— Start —

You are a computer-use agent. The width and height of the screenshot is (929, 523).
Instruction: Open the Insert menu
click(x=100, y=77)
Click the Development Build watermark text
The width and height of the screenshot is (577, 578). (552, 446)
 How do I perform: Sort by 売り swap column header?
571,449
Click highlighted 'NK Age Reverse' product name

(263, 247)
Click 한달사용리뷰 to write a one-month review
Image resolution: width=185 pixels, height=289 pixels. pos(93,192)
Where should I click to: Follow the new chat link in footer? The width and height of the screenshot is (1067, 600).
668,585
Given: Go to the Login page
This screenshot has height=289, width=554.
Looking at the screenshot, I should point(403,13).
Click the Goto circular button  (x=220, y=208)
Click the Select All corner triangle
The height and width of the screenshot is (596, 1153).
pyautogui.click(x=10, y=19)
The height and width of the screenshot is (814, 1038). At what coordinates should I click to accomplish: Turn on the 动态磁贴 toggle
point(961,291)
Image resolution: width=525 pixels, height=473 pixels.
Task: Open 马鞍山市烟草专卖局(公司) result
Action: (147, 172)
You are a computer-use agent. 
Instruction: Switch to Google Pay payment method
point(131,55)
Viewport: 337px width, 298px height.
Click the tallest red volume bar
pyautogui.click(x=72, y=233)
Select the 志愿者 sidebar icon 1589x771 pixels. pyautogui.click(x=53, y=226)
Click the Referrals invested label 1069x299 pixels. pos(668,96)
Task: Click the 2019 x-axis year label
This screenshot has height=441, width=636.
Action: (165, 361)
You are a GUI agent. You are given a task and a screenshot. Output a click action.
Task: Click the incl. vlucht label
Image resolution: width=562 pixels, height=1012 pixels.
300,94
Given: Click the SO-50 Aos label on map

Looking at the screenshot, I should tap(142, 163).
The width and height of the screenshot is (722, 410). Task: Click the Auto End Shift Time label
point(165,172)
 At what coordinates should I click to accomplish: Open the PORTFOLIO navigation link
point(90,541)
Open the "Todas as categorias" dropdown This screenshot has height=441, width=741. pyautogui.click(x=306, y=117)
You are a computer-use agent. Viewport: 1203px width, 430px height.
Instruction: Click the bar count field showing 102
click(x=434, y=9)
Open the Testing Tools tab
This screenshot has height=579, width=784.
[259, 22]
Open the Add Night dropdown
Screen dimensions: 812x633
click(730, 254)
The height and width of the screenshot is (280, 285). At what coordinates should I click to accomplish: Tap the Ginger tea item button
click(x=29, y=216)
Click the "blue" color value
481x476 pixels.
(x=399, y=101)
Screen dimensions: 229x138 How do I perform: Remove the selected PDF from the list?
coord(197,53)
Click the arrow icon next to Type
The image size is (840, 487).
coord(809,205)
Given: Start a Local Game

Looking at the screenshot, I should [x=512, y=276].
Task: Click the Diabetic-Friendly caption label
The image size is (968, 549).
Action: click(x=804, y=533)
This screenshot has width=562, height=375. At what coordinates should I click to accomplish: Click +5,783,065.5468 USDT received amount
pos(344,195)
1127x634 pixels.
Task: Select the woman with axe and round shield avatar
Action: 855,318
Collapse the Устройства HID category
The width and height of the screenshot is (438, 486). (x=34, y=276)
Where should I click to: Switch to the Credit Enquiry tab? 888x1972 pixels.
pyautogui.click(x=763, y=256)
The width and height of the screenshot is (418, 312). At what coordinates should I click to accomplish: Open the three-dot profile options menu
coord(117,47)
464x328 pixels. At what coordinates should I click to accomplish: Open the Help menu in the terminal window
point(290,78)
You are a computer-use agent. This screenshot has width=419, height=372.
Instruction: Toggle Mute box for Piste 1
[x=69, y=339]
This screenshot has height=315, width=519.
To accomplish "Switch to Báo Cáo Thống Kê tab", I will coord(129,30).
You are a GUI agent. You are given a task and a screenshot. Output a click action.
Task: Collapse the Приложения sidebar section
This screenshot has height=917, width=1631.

— End —

Goal of the exercise
Locate every line in the items that contains the string "pixels" and copy each of those lines.

Problem solution
Image resolution: width=185 pixels, height=289 pixels. pos(93,192)
Image resolution: width=525 pixels, height=473 pixels.
Select the 志愿者 sidebar icon 1589x771 pixels. pyautogui.click(x=53, y=226)
Click the Referrals invested label 1069x299 pixels. pos(668,96)
Image resolution: width=562 pixels, height=1012 pixels.
481x476 pixels.
1127x634 pixels.
Where should I click to: Switch to the Credit Enquiry tab? 888x1972 pixels.
464x328 pixels. At what coordinates should I click to accomplish: Open the Help menu in the terminal window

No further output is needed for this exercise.